The Greatest Story Ever Told some time ago became the most popular story ever retold, and now here’s History back to have another go at the life of Jesus Christ.
Jesus: His Life premieres Sunday at 8 p.m. ET on History and will run eight episodes, two each Sunday night through Easter weekend.
While practitioners of other religions may have their own views on what constitutes a great ode to faith, it’s hard to dispute that Jesus’s relatively short life generated exceptional drama.
This new docudrama takes a calm, steady tone, tracing Jesus’s life in strict chronological order and dropping in Bible scholars and clergypersons to explain the ongoing historical context.
If this were strictly a religious narrative, these pauses would slow the story down, because they often carry cautions. Conventional wisdom and even conventional belief, it seems, are sometimes not entirely consistent with historical information.
The first episode, for instance, has the actors who play Jesus’s mother and father, Mary and Joseph, taking their long pilgrimage to Bethlehem because Roman King Herod had ordered a census for purposes of imposing taxes.
This narrative has come down to us primarily from the gospel of Luke. Scholars here note, however, that other contemporary records suggest Herod did not order a census until a decade after Jesus’s birth.
Likewise, Jesus: His Life dramatizes the familiar story that once Herod heard of Jesus’s birth, and the subsequent belief among many Jews that Jesus was the Messiah, the jealous king ordered the slaughter of all children under the age of 2 in Bethlehem.
Scholars note there is no independent confirmation this occurred. Which leads several ministers to respond that since Herod perpetrated equally appalling atrocities at other times, there’s no reason to believe he couldn’t have ordered this one, too.
A smaller but equally fascinating subplot of the Herod story has Joseph rebuking the Magi, the “three wise men” who famously visited Jesus and brought Him gifts, for telling Herod about their pilgrimage before they left.
This put Jesus’s life in danger, Joseph tells them, suggesting that under the circumstances, the visit of the Magi was unwelcome.
Scholars also note that the gospel of Matthew, which tells the story of the Magi, does not specify that there were three of them, or whether they arrived any time near Jesus’s birth. However immortalized that image has become on Christmas cards, we are told, it may or may not be a true representation.
And speaking of Christmas card images, the manger thing also may be mildly misleading. When Joseph and Mary arrived in Bethlehem, they went to the home of friends who it turned out already had guests. So Joseph and Mary stayed on the first floor of the house – where, it is true, the animals also were kept.
All this said, Jesus: His Life nowhere challenges the central tenets of the Christian story, or pokes holes in anyone’s faith. It simply notes that many details of a story that happened more than 2,000 years ago, at a time when there was no systematic recording media, sometimes must be extrapolated from what we do know.

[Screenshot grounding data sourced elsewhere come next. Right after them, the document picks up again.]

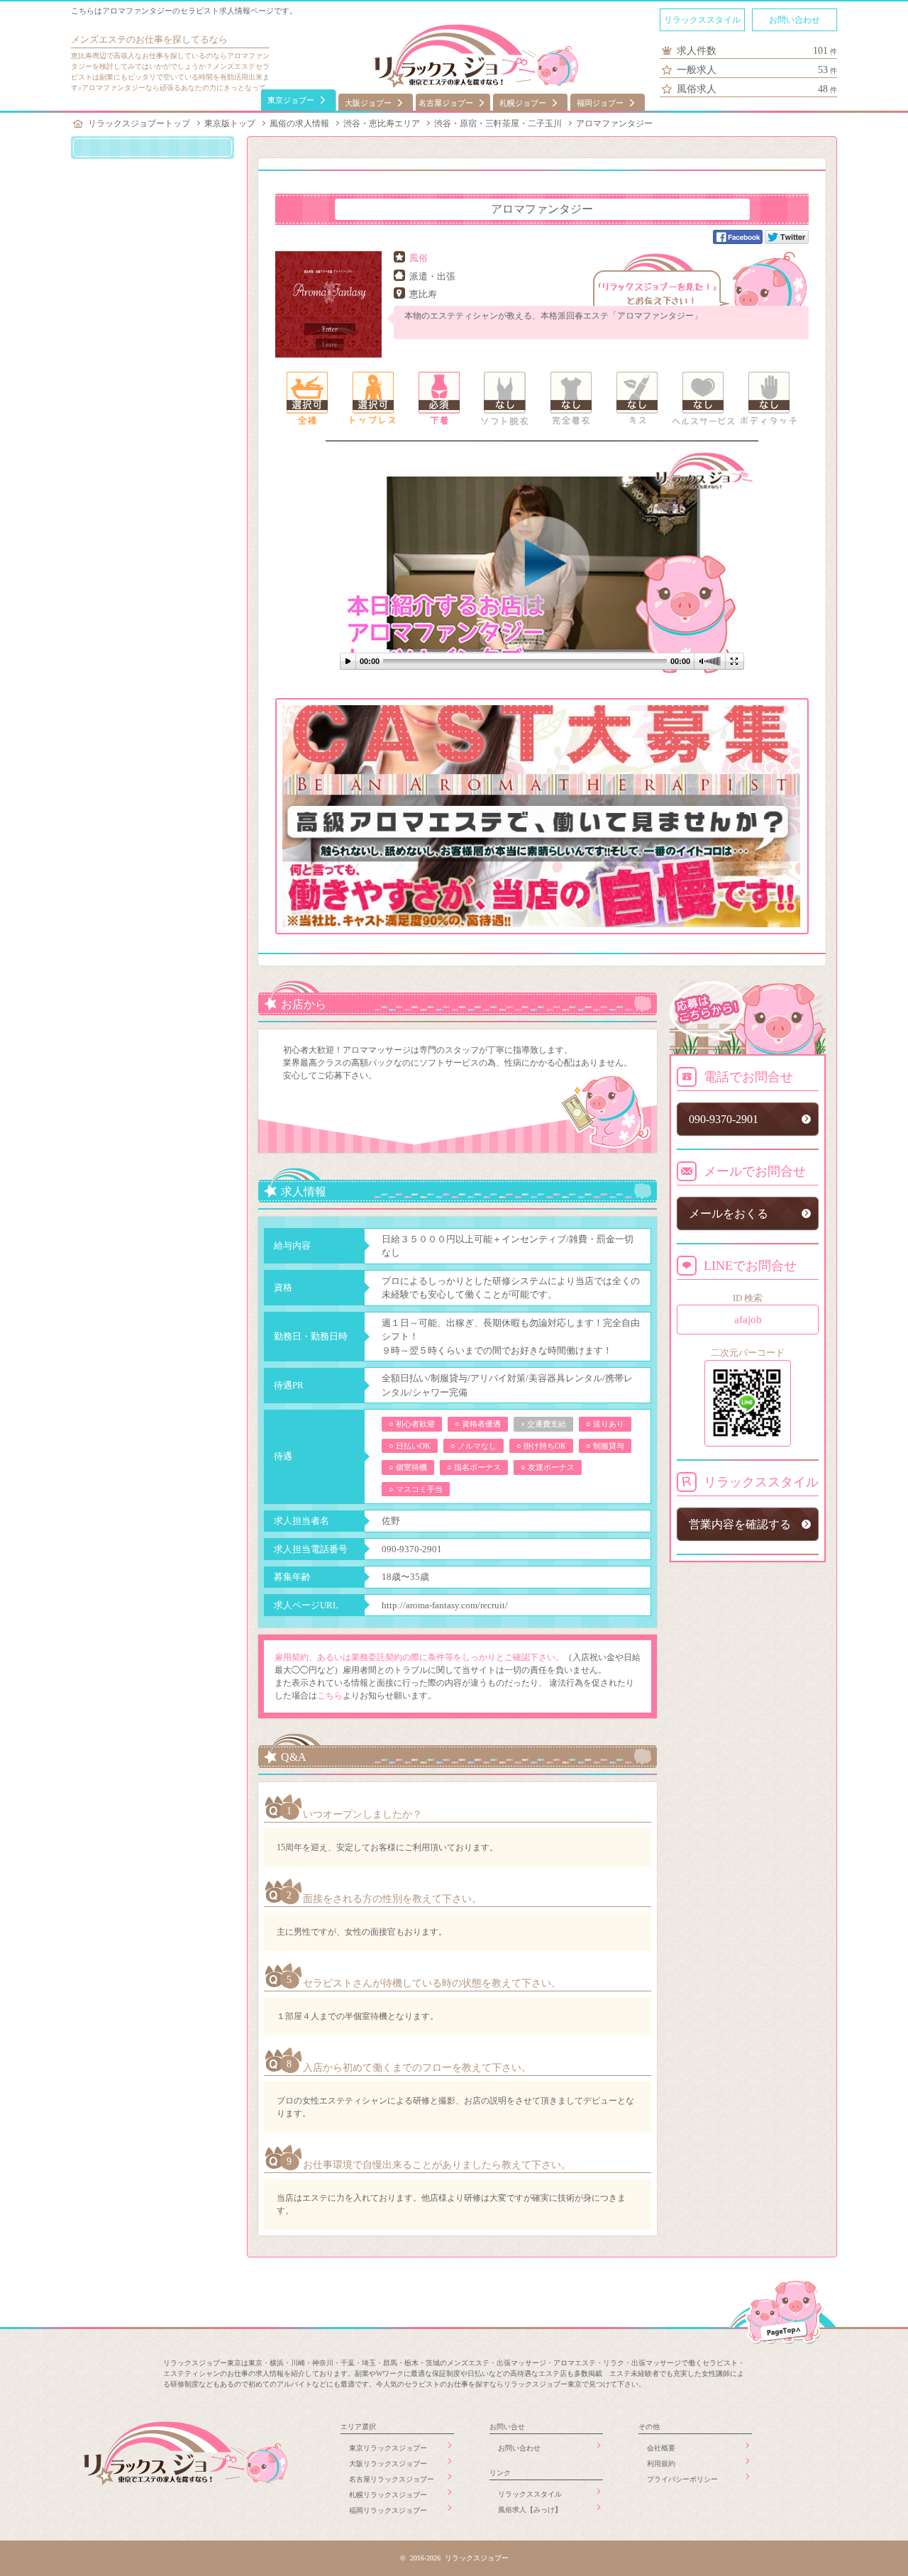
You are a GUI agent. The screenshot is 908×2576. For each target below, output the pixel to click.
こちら (330, 1696)
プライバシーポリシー (682, 2479)
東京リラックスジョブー (388, 2448)
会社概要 (661, 2448)
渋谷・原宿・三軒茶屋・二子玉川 (498, 123)
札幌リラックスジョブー (388, 2495)
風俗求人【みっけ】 (530, 2510)
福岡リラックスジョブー (388, 2510)
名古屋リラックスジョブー (391, 2479)
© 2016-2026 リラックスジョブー (454, 2558)
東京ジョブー (290, 100)
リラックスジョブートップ (139, 123)
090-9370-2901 (412, 1549)
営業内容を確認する (740, 1524)
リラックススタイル (702, 20)
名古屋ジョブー (446, 103)
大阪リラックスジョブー (388, 2463)
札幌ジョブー (522, 103)
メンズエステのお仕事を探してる (140, 39)
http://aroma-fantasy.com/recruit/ (445, 1605)
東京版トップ (229, 123)
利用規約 (661, 2463)
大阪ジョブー (368, 103)
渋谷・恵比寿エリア (381, 123)
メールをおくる (728, 1213)
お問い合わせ (794, 20)
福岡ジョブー (600, 103)
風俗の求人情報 (299, 123)
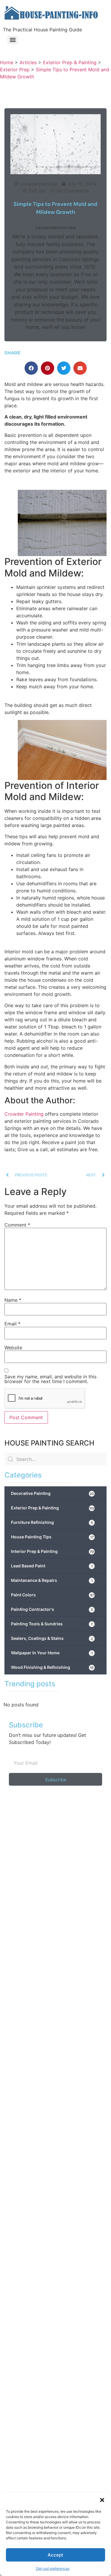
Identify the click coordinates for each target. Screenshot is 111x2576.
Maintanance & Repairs (52, 1580)
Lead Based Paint (52, 1565)
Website (13, 1347)
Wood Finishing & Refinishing (52, 1667)
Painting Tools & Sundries (52, 1623)
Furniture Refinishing (52, 1522)
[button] (102, 2500)
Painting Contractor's (52, 1609)
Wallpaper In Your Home (52, 1652)
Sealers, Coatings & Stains (52, 1638)
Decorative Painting (52, 1493)
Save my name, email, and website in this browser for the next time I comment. (50, 1379)
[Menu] (12, 39)
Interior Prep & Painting (52, 1551)
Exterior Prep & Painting (53, 1507)
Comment (17, 1224)
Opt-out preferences (53, 2568)
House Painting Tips (52, 1536)
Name (12, 1300)
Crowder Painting (24, 1114)
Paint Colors (52, 1594)
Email (12, 1323)
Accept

So while scholars insert frequent caveats, Jesus is treated with as much reverence here as He is in most of the churches that worship Him.
In the first episode, that reverence extends to his father. Scholars note that in the Judea of Joseph’s time, it would have been extremely unusual for a man to accept that his wife-to-be was pregnant through immaculate conception.
Okay, that would be extremely unusual in any time period. The stakes were higher in Judea because had anyone suspected Mary’s pregnancy resulted from relations with anyone other than her husband, she could have been executed.
Jesus: His Lifetakes us to that Judea and walks us through the daily lives of people like Joseph and Mary, just as subsequent episodes will take us into the worlds of other central figures in Jesus’s life, like the apostles.
The drama focuses on the lives that led to the legacies, and while docudrama re-creations can feel stilted, it’s still a story worth retelling.